In Bayesian network, what is the common model performance measure matrix (is it kullback-Leibler divergence)?
In Bayesian network, is it advised to use (non ordered) Categorical variables in there categories form or as one encode form?
Am preparing a simple report about Bayesian network results, what is common to include in BN results reports? DAG, conditional probabilities tables for each node and kullback-Leibler divergence result?
Do random forest and XGBoosting require scaling or standardising data?
Does Bayesian network requires scaling or standardising data?

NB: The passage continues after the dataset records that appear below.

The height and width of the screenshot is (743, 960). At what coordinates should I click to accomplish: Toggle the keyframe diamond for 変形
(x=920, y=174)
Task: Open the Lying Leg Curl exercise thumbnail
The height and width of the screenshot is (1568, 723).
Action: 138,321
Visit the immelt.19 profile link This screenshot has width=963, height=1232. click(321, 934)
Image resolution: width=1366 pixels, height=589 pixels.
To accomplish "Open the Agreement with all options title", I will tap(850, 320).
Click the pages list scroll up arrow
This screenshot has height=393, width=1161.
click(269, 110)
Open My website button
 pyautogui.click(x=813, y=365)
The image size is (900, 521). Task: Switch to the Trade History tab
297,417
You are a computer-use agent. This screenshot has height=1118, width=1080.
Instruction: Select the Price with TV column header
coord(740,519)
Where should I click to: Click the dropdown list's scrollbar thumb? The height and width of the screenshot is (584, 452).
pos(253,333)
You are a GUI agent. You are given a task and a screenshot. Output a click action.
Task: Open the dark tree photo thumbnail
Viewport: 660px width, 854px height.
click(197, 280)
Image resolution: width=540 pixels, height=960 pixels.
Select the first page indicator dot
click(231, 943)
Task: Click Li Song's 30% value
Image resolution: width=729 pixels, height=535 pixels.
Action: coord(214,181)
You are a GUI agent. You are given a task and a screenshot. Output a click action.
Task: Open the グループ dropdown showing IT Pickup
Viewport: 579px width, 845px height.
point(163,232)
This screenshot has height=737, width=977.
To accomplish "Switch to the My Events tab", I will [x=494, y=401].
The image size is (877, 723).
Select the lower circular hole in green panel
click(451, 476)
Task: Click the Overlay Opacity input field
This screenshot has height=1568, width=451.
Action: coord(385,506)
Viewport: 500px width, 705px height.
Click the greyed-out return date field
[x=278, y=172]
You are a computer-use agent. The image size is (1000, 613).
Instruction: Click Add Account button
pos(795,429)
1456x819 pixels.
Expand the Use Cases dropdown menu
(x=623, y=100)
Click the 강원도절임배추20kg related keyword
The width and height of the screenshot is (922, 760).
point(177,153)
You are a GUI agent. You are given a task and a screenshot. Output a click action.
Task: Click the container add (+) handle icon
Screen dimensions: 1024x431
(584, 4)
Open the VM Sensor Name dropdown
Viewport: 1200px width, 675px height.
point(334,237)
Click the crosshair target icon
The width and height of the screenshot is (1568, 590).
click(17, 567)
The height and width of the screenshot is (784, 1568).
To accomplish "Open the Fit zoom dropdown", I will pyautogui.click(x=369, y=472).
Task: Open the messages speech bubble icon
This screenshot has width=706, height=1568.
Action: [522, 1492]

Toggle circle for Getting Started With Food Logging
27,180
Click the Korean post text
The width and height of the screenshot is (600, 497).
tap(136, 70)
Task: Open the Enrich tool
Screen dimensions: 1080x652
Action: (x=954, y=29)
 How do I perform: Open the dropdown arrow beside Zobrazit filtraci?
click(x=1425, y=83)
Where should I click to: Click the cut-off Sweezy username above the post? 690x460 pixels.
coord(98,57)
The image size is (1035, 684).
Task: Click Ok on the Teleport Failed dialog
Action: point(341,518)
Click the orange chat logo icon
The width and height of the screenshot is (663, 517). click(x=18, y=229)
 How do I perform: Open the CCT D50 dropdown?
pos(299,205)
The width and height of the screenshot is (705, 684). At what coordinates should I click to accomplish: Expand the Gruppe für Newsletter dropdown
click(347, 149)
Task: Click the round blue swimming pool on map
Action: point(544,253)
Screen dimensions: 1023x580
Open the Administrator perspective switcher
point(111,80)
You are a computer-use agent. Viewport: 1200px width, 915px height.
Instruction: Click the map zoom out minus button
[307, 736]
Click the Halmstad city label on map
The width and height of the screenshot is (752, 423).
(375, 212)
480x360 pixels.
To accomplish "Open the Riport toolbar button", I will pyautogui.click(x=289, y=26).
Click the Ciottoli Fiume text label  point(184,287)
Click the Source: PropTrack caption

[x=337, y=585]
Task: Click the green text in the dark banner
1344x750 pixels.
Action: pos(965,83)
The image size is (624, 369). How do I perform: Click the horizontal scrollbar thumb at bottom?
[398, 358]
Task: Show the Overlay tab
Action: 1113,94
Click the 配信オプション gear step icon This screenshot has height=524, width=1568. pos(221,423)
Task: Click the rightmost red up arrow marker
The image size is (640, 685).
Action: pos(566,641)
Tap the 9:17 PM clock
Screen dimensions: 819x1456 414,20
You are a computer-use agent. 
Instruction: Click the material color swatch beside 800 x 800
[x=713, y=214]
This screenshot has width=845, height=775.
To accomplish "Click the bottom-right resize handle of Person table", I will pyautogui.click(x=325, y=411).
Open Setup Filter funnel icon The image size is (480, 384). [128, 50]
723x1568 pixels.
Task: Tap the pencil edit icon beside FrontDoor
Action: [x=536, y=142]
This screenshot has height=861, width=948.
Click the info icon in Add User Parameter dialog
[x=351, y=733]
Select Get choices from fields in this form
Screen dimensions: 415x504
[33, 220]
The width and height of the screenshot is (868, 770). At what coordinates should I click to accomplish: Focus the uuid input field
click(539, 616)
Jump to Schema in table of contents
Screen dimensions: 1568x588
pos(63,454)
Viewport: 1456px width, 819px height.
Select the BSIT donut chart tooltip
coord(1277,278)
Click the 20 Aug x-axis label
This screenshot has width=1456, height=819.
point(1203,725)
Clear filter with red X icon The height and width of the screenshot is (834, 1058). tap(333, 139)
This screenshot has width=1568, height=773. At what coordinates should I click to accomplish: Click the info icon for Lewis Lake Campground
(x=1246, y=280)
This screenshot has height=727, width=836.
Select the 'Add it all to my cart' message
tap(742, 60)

Shaima Mohammed Alghamdi (1) KL divergence score is used to evaluate the closeness of the obtained BN parameters to the true parameters. This assumes that you already know what the true BN parameters are. In the case of the BN tree (DAG), you can use metrics like Hamming distance to evaluate the correctness assuming you know what the ground truth DAG is. In terms of overall predictive performance of BN model, you can use Cross Validation. (2) I am not sure what type of encoding you have in mind but categorical variables can be used as is in BN. (3) I guess it depends on the situation but the DAG and CPT table which are the BN model itself should be included. Some interesting probabilities can also be included instead of the whole CPT table if there are any, and maybe some cross validation score to show the predictive capacity of your model can be added as well. Providing some explanation on the relationships depicted in the DAG might be useful as well for the audience to understand the model. (4)&(5) I don't think it hurts to scale or standardize the data before training any algorithm in most cases.